The roots of Mongrel‘s realism stem from Singaporean Taiwan-based Chiang’s own experience, who had also dealt with the same subject in several short films. His proposal rises from the most miserable detail of the human condition in dependency, reduced to its essential scatological survival functions, to the universality of the need for care for the most vulnerable, which their own families cannot directly provide. The film explores the involvement of the disadvantaged in facilitating care, the involvement of human trafficking mafias to save others, the difficulty of maintaining a moral standard amidst the absolute necessity of subsistence, and the management of guilt.

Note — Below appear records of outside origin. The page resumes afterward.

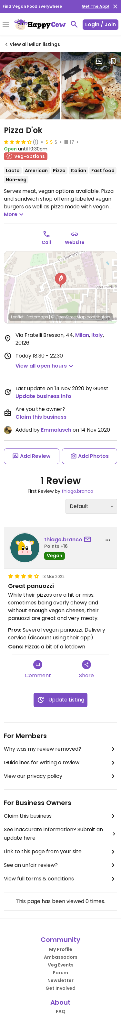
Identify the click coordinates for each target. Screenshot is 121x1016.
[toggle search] (74, 24)
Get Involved (60, 988)
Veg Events (61, 965)
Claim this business (40, 417)
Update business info (43, 396)
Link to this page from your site (60, 852)
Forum (60, 972)
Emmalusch (56, 430)
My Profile (60, 949)
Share (86, 669)
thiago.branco (77, 491)
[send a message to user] (89, 540)
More (14, 214)
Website (75, 242)
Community (60, 939)
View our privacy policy (60, 776)
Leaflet (17, 317)
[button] (60, 280)
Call (46, 242)
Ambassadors (60, 957)
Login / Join (100, 24)
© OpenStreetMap (68, 317)
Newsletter (60, 980)
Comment (38, 669)
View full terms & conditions (60, 879)
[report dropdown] (108, 540)
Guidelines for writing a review (60, 763)
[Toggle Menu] (5, 25)
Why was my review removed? (60, 749)
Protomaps (37, 317)
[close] (115, 6)
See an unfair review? (60, 865)
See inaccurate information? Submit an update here (60, 834)
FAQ (61, 1011)
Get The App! (95, 6)
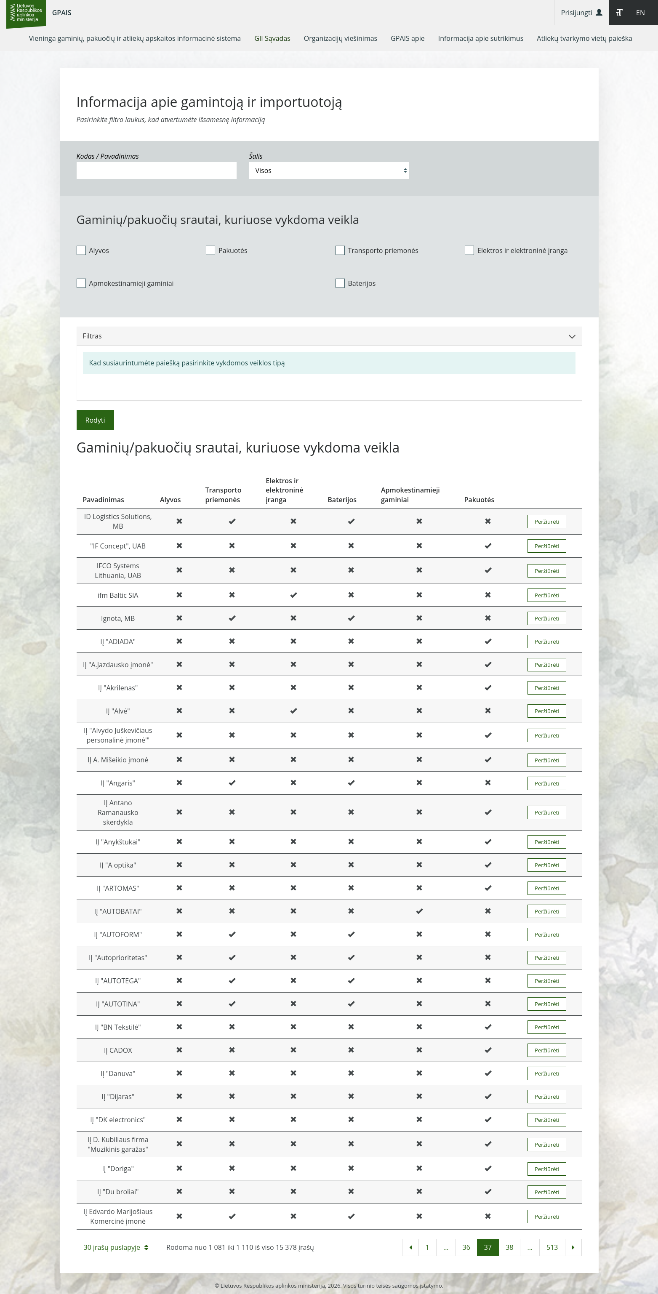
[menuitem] (135, 38)
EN (640, 12)
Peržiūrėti (547, 521)
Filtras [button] (329, 336)
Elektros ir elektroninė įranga (516, 250)
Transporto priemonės (377, 250)
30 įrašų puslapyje (116, 1247)
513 (552, 1247)
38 (509, 1247)
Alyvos (93, 250)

The absolute darkness of the lives shown, the lack of hope, and the impotence of the protagonists, whether due to cerebral palsy, old age, or slavery, which turns them into prisoners incapable of acting freely, inexorably leads them to the only possible alternative in their vital context of despair. Death hovers silently and invisibly over the whole film.

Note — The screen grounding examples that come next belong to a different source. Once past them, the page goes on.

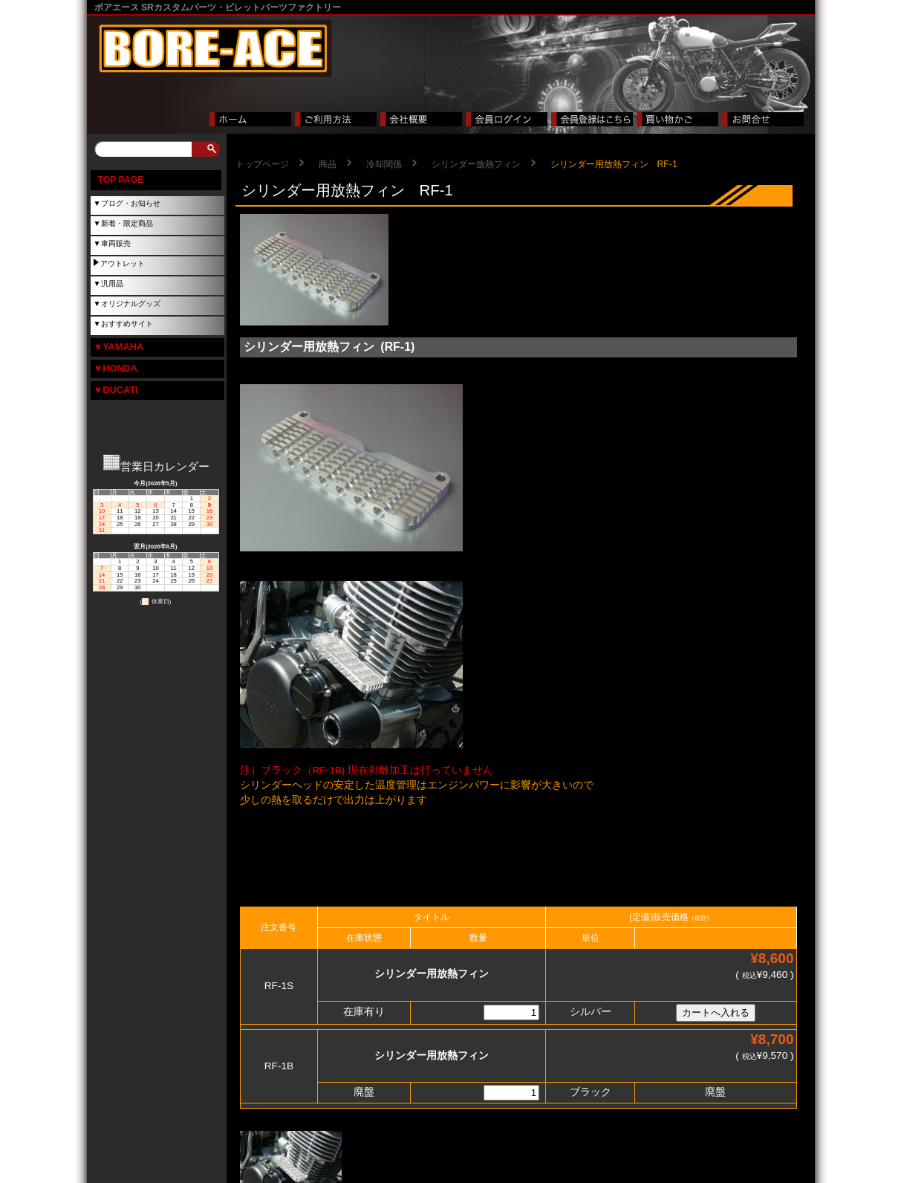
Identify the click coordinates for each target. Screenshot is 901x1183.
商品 (327, 164)
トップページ (262, 164)
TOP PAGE (121, 180)
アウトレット (122, 263)
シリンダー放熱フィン (476, 164)
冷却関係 (384, 164)
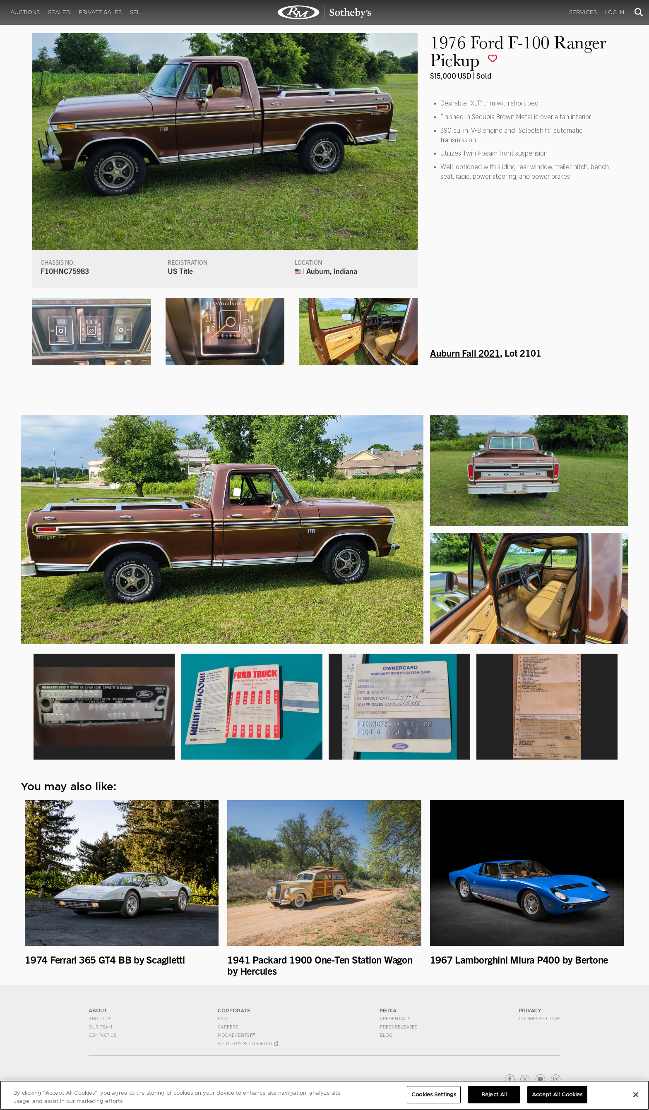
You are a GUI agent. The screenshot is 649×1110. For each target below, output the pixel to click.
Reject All (494, 1094)
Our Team (100, 1026)
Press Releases (398, 1026)
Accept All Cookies (557, 1094)
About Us (100, 1018)
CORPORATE (234, 1010)
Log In (614, 12)
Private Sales (100, 12)
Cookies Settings (539, 1018)
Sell (137, 12)
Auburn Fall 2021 (465, 352)
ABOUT (98, 1010)
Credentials (395, 1018)
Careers (228, 1026)
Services (583, 12)
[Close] (636, 1095)
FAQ (222, 1018)
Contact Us (102, 1035)
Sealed (59, 12)
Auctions (25, 12)
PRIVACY (530, 1010)
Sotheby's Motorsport (248, 1043)
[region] (324, 1095)
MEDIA (388, 1010)
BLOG (386, 1035)
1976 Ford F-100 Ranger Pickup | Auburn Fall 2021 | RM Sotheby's (324, 12)
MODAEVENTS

Thai Rungkumjad’s performance is brilliant, physical, and contemplative. Despite the few sentences he speaks, his presence floods the screen with his kindness, sincere dedication to his clients, and inner struggle. The work of supporting actors like Lu Yi-ching is outstanding, especially that of Kuo Wei, an actor who suffers from cerebral palsy in real life.

Mongrel premiered at the Cannes Film Festival (Directors’ Fortnight), winning a special mention in the Caméra d’Or competition, and was awarded Best Director at the 61st Golden Horse in Taiwan.